**DIRECTIONS**
Nothing but the lines from the one containing "Task: Click the estrellaperezmarrero@gmail.com" through the one containing "You are a computer-use agent. The width", both included, should be given again, each exactly as written below.

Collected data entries
-*-

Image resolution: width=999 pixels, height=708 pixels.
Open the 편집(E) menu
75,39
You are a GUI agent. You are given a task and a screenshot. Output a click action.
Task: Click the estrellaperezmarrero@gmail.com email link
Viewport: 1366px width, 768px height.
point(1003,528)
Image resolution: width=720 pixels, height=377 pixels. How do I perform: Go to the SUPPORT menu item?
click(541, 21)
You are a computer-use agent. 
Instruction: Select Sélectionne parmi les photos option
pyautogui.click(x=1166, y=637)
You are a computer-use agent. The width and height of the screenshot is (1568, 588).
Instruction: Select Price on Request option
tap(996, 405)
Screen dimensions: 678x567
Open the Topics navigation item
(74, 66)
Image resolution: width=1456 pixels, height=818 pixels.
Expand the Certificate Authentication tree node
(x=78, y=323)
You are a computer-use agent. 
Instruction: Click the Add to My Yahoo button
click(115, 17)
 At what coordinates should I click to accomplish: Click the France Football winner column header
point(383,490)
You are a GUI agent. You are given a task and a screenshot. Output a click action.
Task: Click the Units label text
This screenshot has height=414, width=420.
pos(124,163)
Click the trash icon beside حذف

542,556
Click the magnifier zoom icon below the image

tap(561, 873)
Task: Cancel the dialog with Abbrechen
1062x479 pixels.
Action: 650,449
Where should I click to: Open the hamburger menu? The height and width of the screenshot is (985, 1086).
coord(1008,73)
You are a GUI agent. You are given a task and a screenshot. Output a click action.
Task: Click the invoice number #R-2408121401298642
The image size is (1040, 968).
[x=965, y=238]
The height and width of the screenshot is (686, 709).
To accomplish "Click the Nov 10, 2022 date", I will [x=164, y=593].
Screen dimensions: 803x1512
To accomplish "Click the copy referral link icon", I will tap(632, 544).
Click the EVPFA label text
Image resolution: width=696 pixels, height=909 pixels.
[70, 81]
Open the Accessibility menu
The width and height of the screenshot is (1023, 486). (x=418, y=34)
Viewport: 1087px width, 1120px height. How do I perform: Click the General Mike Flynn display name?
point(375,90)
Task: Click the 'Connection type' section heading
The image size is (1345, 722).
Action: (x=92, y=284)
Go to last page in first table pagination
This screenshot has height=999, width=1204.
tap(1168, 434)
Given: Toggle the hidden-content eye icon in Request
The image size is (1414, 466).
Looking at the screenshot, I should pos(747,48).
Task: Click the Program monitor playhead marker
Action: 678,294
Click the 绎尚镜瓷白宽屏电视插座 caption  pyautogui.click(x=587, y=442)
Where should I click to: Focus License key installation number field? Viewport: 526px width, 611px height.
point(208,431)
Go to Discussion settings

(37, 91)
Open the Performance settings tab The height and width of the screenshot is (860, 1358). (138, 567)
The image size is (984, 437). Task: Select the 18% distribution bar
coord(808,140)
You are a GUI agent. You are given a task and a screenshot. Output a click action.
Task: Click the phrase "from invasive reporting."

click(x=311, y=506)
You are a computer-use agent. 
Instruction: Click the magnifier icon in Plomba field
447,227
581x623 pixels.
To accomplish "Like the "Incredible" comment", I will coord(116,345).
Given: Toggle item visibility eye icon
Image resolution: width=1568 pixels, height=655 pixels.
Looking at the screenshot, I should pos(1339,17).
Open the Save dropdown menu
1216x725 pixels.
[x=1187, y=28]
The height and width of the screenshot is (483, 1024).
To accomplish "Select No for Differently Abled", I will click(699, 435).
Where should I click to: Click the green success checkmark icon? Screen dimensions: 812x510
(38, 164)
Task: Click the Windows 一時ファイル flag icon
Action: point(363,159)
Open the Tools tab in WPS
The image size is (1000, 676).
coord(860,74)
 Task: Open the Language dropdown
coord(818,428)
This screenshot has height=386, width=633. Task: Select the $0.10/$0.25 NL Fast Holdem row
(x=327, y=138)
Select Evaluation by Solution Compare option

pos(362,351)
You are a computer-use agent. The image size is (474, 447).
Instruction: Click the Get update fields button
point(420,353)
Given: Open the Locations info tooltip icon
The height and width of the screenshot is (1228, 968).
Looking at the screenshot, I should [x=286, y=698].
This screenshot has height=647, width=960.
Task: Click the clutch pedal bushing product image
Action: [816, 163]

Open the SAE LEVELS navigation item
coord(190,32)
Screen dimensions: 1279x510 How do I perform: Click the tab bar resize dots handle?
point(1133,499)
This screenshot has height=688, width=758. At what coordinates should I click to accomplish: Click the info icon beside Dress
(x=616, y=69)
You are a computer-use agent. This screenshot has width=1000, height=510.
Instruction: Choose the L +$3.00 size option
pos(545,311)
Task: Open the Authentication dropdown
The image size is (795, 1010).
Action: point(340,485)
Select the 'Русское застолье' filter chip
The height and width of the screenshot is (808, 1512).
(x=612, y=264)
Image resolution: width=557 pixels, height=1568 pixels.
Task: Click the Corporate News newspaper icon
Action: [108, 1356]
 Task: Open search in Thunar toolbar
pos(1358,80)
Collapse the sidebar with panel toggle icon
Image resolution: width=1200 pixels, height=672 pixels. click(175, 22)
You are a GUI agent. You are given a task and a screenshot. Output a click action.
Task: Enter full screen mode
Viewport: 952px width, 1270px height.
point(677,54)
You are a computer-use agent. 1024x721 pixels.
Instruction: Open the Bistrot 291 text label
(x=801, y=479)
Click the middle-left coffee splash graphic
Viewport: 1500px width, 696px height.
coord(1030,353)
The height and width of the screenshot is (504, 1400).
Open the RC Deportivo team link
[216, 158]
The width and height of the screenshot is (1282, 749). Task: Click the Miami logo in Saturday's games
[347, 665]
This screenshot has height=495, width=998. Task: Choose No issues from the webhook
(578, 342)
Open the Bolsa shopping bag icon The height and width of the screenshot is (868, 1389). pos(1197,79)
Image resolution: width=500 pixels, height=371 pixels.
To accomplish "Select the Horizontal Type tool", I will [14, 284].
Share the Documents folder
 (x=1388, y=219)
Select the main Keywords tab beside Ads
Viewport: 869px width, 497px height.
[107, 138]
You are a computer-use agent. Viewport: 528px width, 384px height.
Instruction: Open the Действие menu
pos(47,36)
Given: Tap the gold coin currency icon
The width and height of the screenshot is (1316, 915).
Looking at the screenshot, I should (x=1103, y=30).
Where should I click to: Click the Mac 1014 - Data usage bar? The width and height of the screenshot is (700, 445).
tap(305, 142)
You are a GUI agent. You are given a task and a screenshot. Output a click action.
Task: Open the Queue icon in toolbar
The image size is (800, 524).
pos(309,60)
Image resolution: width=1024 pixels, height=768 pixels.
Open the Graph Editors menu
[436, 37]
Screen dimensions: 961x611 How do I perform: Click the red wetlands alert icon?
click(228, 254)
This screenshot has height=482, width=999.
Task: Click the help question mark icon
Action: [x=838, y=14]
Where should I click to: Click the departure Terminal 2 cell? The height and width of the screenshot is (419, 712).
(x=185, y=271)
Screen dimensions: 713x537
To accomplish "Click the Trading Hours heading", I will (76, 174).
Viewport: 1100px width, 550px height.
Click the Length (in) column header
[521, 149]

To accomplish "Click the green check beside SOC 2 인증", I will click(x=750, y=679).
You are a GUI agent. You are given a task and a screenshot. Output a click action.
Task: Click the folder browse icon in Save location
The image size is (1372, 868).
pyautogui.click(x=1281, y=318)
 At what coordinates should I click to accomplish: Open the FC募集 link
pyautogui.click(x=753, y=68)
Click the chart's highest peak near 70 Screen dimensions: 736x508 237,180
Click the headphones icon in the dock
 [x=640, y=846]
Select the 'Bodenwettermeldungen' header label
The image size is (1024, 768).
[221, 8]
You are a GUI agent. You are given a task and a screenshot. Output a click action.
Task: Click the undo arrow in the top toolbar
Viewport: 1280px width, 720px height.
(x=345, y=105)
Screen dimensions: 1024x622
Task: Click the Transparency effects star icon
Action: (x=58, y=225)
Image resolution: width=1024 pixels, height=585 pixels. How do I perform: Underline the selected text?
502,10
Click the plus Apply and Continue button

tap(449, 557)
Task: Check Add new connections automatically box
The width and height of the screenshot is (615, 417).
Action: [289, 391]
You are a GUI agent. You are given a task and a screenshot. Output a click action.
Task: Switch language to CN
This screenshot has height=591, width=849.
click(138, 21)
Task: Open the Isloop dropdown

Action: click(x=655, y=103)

-*-

**WORKED SOLUTION**
Task: Click the estrellaperezmarrero@gmail.com email link
Viewport: 1366px width, 768px height.
point(1003,528)
Image resolution: width=720 pixels, height=377 pixels. How do I perform: Go to the SUPPORT menu item?
click(541, 21)
You are a computer-use agent. 
Instruction: Select Sélectionne parmi les photos option
pyautogui.click(x=1166, y=637)
You are a computer-use agent. The width and height of the screenshot is (1568, 588).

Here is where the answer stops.